戒名を幾らで買いますか
お葬式のお勤めをお寺様にお願いをします。必ず聞かれるのが「戒名をどのようにいたしましょうか」と言うお尋ねです。ちなみに浄土真宗は法名と言います。ほとんどの喪家様はしばらく迷います。お寺様も懐に入る金額が上下する大事な商談です。「ご先祖様にはこちらの戒名を授けました。同様かそれ以上をお勧めします」など言いくるめて簡単には引き下がりません。「先代が立派な戒名ですから同じものを」とか「先に逝ったお父様と同様の位の戒名をつけないと、お母様が同じ待遇が受けられないから」とか「極楽で幸せに過ごせるよう、立派なお名前で送り出してあげないといけませんね」とか説法のようにじわじわと脅かしにかかります。その結果「言われるままの戒名を付けて何文字かで何十万円も取られてしまった」とか「院号戒名に百万円がかかった」など、戒名には後で後悔した話をよく聞きます。
そもそも戒名とは文字の通り、戒律を授けられた人だけが受けられる名前です。仏教には仏教徒として守らなければならない、さまざまな決め事があります。
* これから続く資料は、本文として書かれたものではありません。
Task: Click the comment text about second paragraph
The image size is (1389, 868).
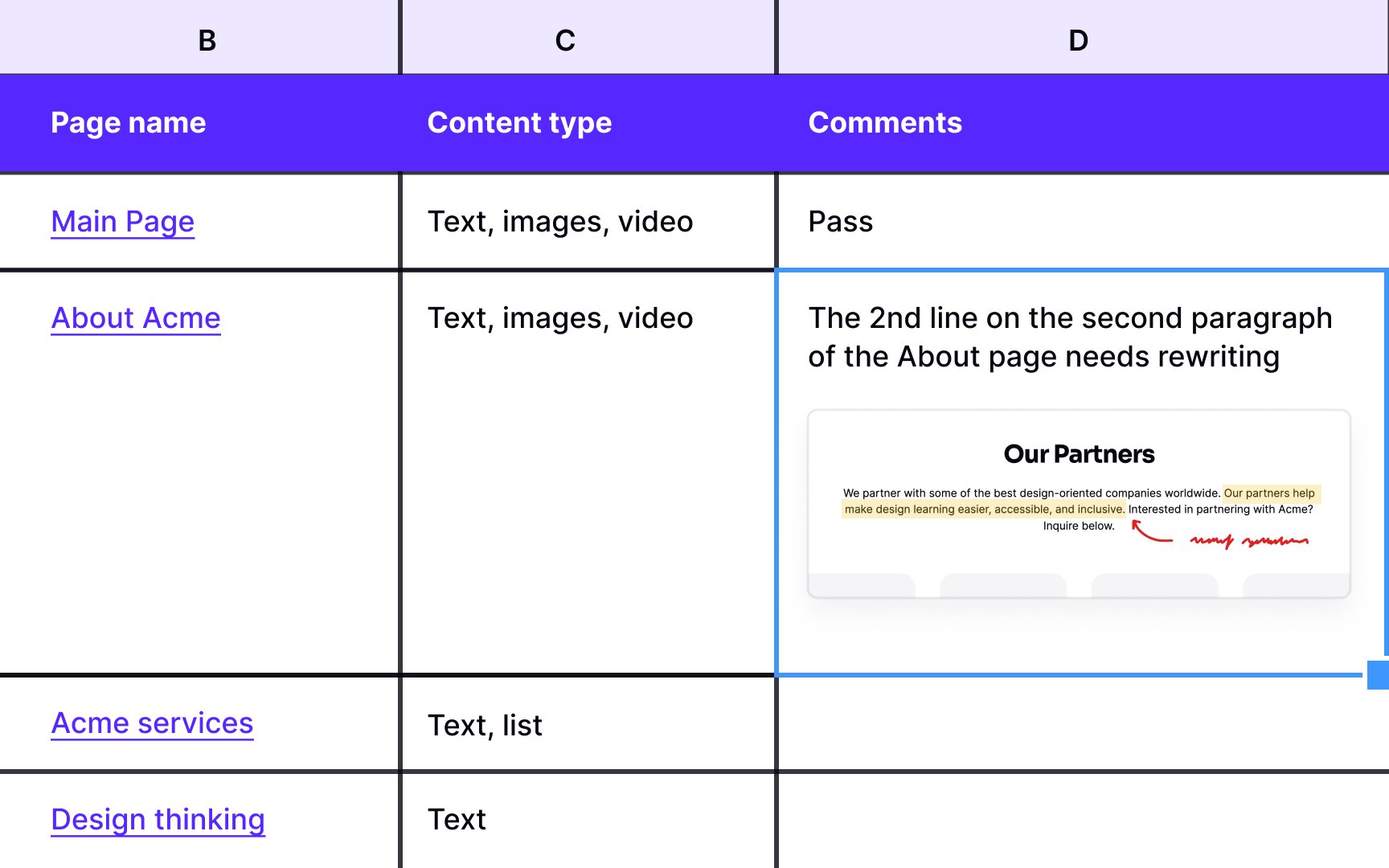Action: click(x=1070, y=338)
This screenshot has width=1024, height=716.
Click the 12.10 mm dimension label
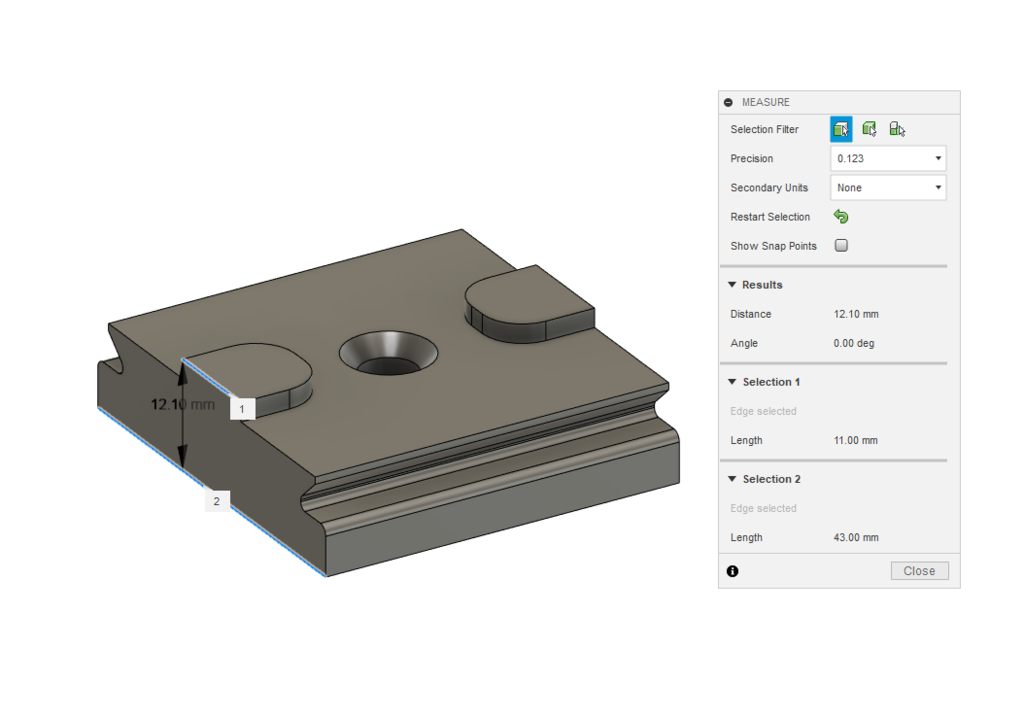[183, 404]
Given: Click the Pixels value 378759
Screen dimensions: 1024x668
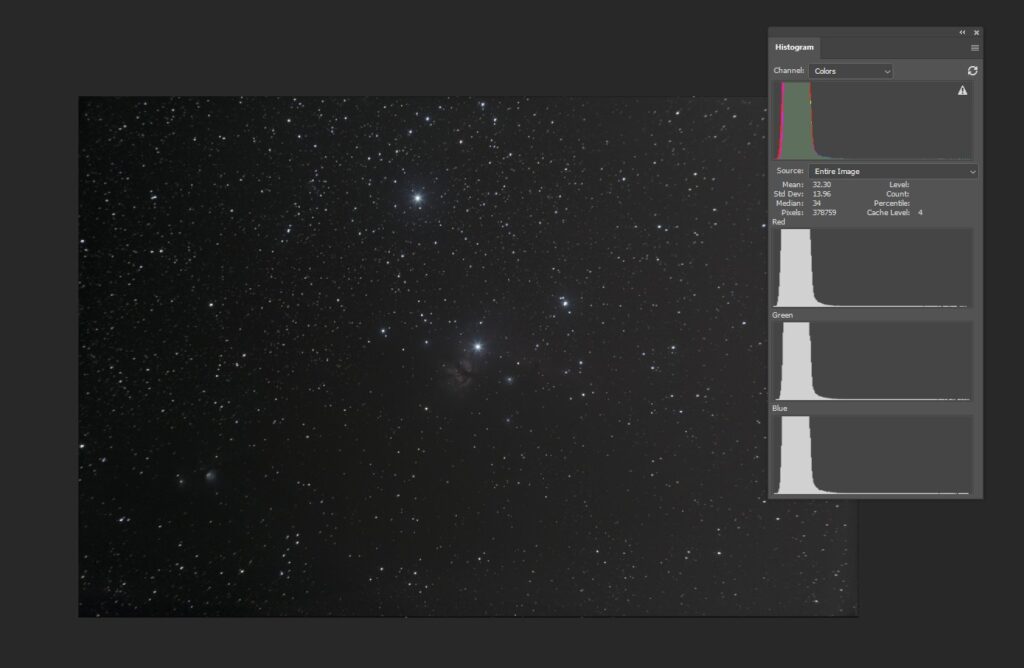Looking at the screenshot, I should [824, 213].
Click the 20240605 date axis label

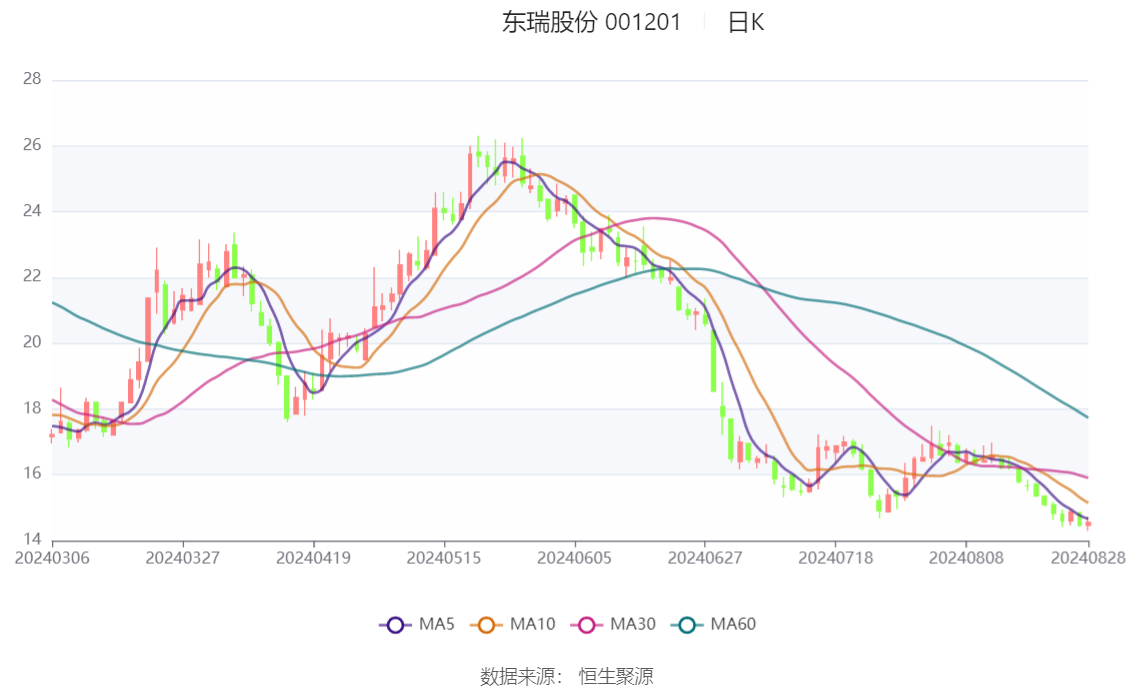pos(574,558)
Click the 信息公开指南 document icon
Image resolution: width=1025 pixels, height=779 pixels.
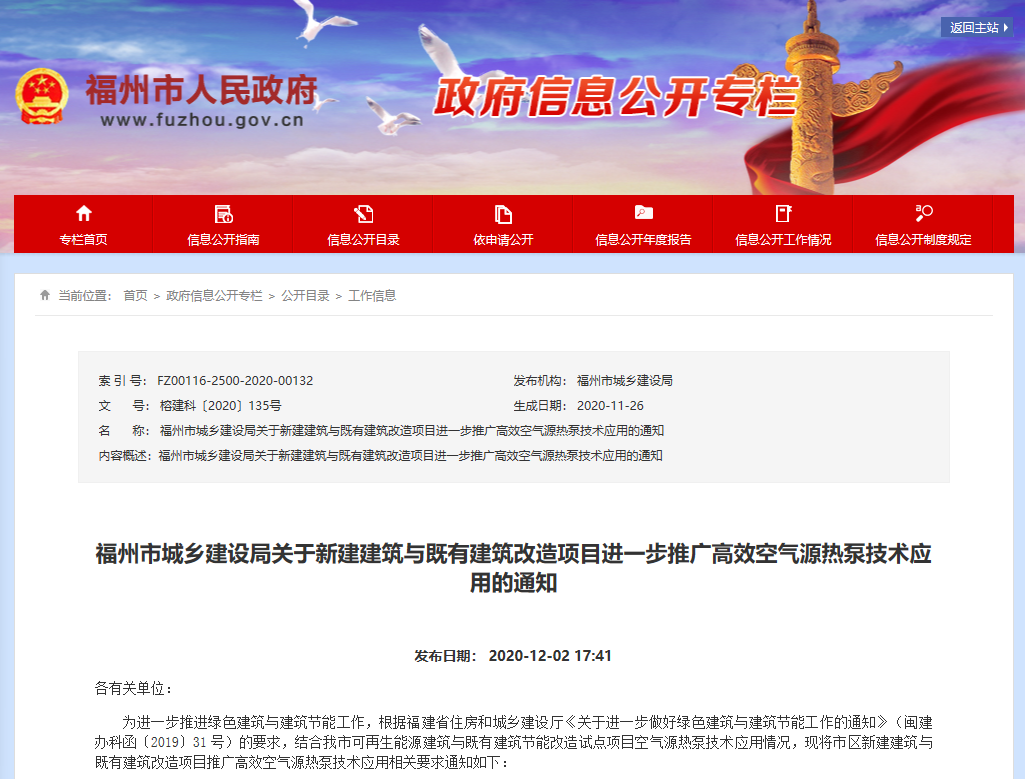tap(223, 213)
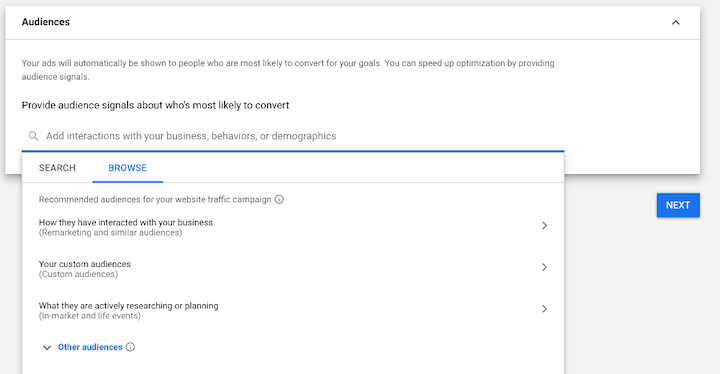
Task: Collapse the Audiences section with the top chevron
Action: 675,23
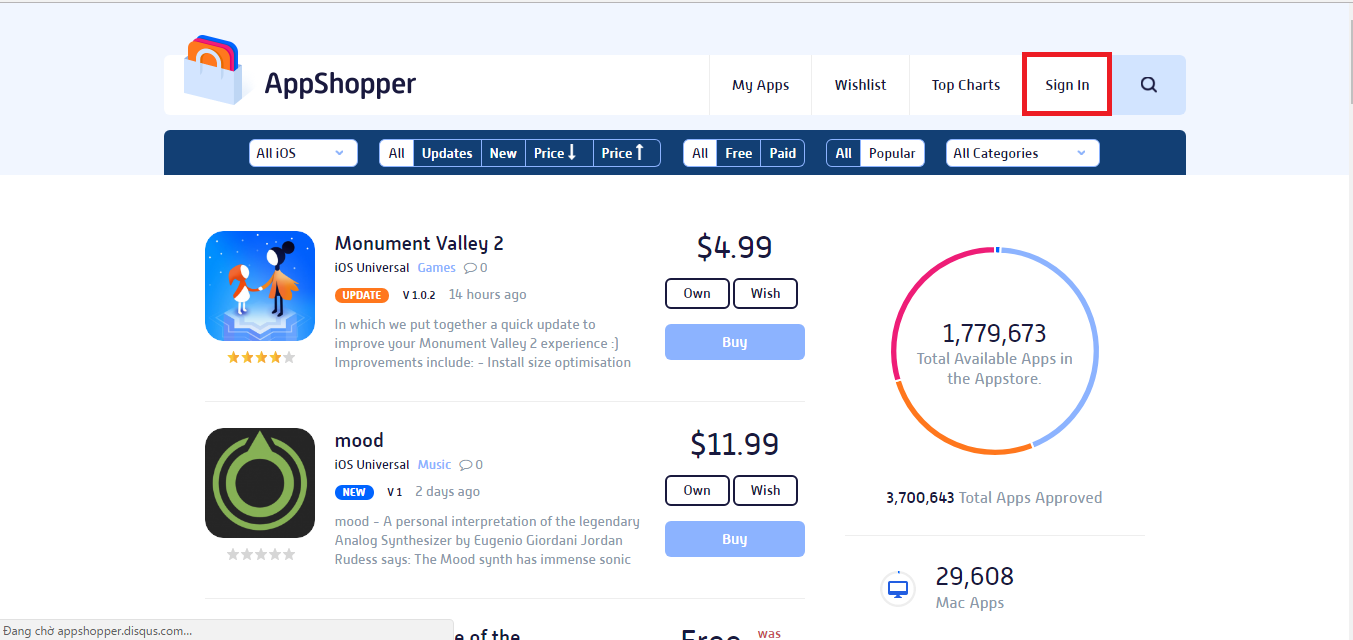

旅立つ人はお葬式の最中に棺桶の中でお坊様の読経を聞いてお勉強をしているのです。そして導師であるご住職から戒律を授けられて「あなたは正式に、私たち僧侶の仲間です」と送り出してもらうのです。つまり旅立つ人を「お坊さん」として死後の世界に送り出す儀式がお葬式なのです。そしてそのときに名乗る「極楽で暮らす僧侶の名前」が戒名なのです。宗派によって少し異なりますが、戒名の本体は2文字です。それに「院号+道号+戒名+位号」という構成になっています。
位号(仏教に帰依した人の尊称)の中で一番価格が安いのが「信士」(しんじ)「信女」(しんにょ)です。よく仏教を信仰した人という意味の名前です。昔は庶民階級につけられました。現在はもっとも一般的な戒名として浸透しています。
次に檀家としてお寺のスポンサーになってくれた証拠の意味で「居士」(こじ)「大姉」(だいし)といった位号があります。居士の語源は「家に居る士」です。労働をせず、家に居て仏教や学問に勤めた人のことです。そんな生活ができるのはお金持ちだけです。「この位号をつけろ」という要求をすれば、お寺側も「お布施も名前相応に出してください」とそれなりの金額を請求してくる商談になります。
院号は居士よりはるかに上の位です。院とは立派な寺のことです。お寺を1軒建てたぐらいの功績があった人という意味で授けられます。昔は本当に寺を建てないと付けてもらえませんでした。しかし、ご遺族の中には貢献も無いのに院号を望む方もいます。結果大きな金額を払えば功績が無くても付けてもらえる様になりました。院号を要求するには家が建つ費用の一部を請求されるほどの最大金額になります。
お寺の維持と運営には多額の金銭がかかります。檀家には「このくらいの金額でお願いします」とお寺側も皮算用をしています。戒名に金額の差があるのはこの様な理由があり、その収入でお寺の存続が出来て、多くの人の供養が続けられるのです。
字数の多い高価な価格の位号や凄い院号を購入した檀家の喪家様がいるから檀家以外のお布施が、それほど高額にならずにすんでいる現状もあります。貴方が旅立ち、あちらの世界で立派な字数の多い戒名の仏様に会ったときは感謝しましょうね。